The thing about supporting moderates is that in Iraq, it's not about religious extremism, but about sectarian pride. Being "moderate" doesn't come into play at all. After the fall of Saddam, the US made a big mistake by appealing to the Shiite majority while completely ignoring the Sunnis, most of whom were still sore over the invasion and what they see as the loss of their historical right to rule over Iraq. Neither side are religious extremists, they just haven't liked each other for centuries.

On top of all that, Al-Qaeda (the real Muslim extremists) are taking advantage of the situation recruiting new members, most of whom are just angry Sunnis, AND you've got all the ethnic minority groups (Kurds, Turks, etc) joining in just for kicks. Iraq is basically fucked regardless of whether the US stays or goes - unless a secular government (not unlike Saddam's Baath Party, in fact) can be established that is willing to be really tough on everybody. But given the deep-seated animosity between the competing groups, there is no doubt that at least one of those groups involved are going to be heavily persecuted under whoever eventually takes power.

Roz, Wednesday, 16 May 2007 14:50 (nineteen years ago)

Of late it sounds like the U.S. *is* preparing to take a more moderate approach toward Iran. As hard as I find Ahmadinejad to stomach, I've felt for a long time that this was the only feasible approach.

I also don't like the idea of a nuclear Iran (I don't really like the idea of ANY new nuclear nations being created, for that matter - I wish we were going in the other direction), but I'm not sure there's any workable approach to stopping Iran from going Nuclear where the consequences aren't equally bad or worse. Iran is determined to become, or at least to feel like a regional superpower, and maybe it's better to humor those feelings than to threaten them.

Of course now Lebanon is worried that if the U.S. makes nice to Iran and Syria it will weaken Lebanon's current government, and I feel for them.
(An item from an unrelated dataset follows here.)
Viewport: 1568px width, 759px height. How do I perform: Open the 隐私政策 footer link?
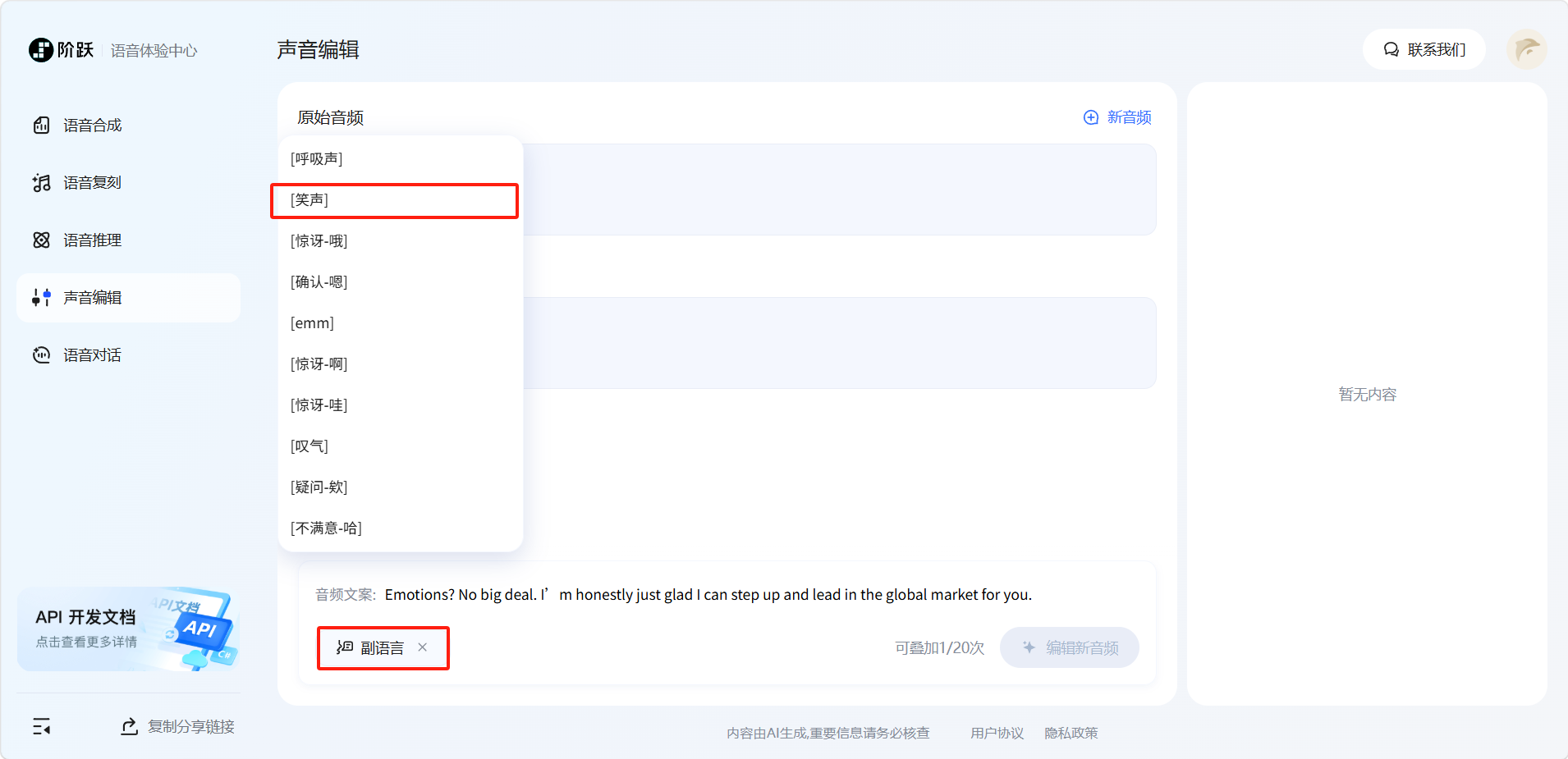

This isn't going to be much fun any way you slice it.

Hurting 2, Wednesday, 16 May 2007 15:55 (nineteen years ago)

OK Middle East politics are not my forte but I can try to explain a couple of things about Ed's suggestion re: UN forces.

The best solution, I think would be for the US and the UK to pass control of the situation over to the UN and for the troops to be replaced with troops from countries such as malaysia and indonesia, i.e islamic countries but not arab/persian/turkic. US UK should be footing the bill of course and paying reparations as well.
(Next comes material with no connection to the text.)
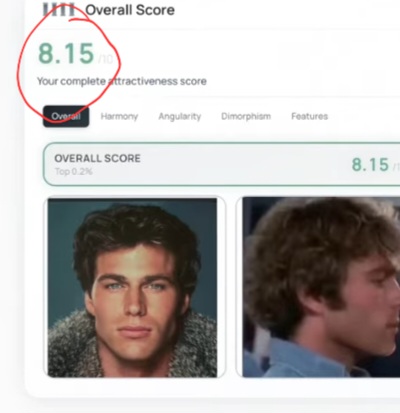Viewport: 400px width, 413px height.
Task: Open the front-facing portrait thumbnail
Action: click(x=132, y=288)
-- Ed, Wednesday, May 16, 2007 5:17 AM (6 hours ago)


Actually these troops would probably be from Pakistan and India, who contribute the largest number of UN troops. But yeah, there'd be some Malaysian/Indonesian people as well. To the people who are asking if these countries can send troops: they do, because they get $1000 a head from the UN. This obviously means UN troops have training issues. Add to that the fact that the UN is already going to be a little shorthanded due to African Union troops (whose existence takes away from the number of UN volunteers as these are the same countries who'd be sending these guys to the UN if the AU force wasn't around), and we're definitely not going to have a force that could do a better job on the ground than the US is currently doing.
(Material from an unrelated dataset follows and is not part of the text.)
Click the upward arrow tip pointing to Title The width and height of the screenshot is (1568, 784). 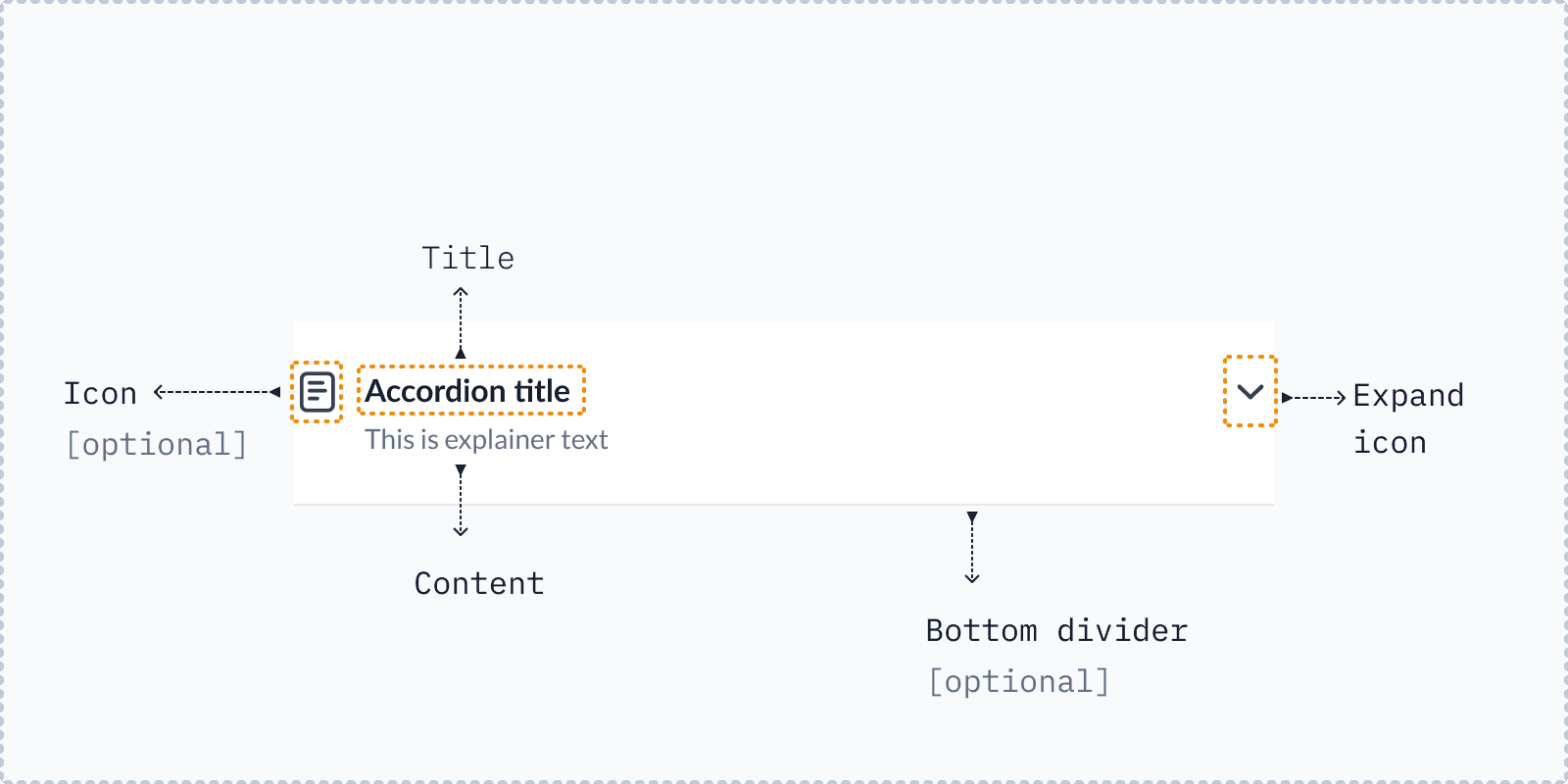click(x=461, y=291)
Additionally, UN troops at MOST can be authorized to defend themselves from attack. They would not be a fighting force (if we wanted to go there, we'd have to involve NATO). Also, in regards to US bill-footing: the US owes more to the UN than any other country, I really doubt that is going to change. Japan and Germany would be footing the bill (just going by contribution breakdowns) which Germany probably just wouldn't want to do and Japan would use to bitch about Article IX and the fact that they are already giving tactical support to the US.

Finally, I dunno if I would put it past certain Security Council members to reply to any request with "it's your mess, you deal with it."

jessie monster, Wednesday, 16 May 2007 16:00 (nineteen years ago)

not an easy 'sell' in pakistan, i would imagine.

That one guy that quit, Wednesday, 16 May 2007 16:03 (nineteen years ago)

Sigh - the gap between the ideal of the U.N. and the actual U.N. always rears its head.

Hurting 2, Wednesday, 16 May 2007 16:10 (nineteen years ago)

One might as well view Iraq as Turkey was regarded prior to World War I: The sick man of Europe. Turkey was merely pathetic and fucked over. Iraq is worse, a total ruin. How is a ruin a threat to us, as a civilization?

Be precise now.


you're forgetting that iraq has the world's third largest oil reserves. yes, iraq is a sick man, but it's a sick man with his pockets stuffed full of money stumbling down a dark alley in a bad part of town.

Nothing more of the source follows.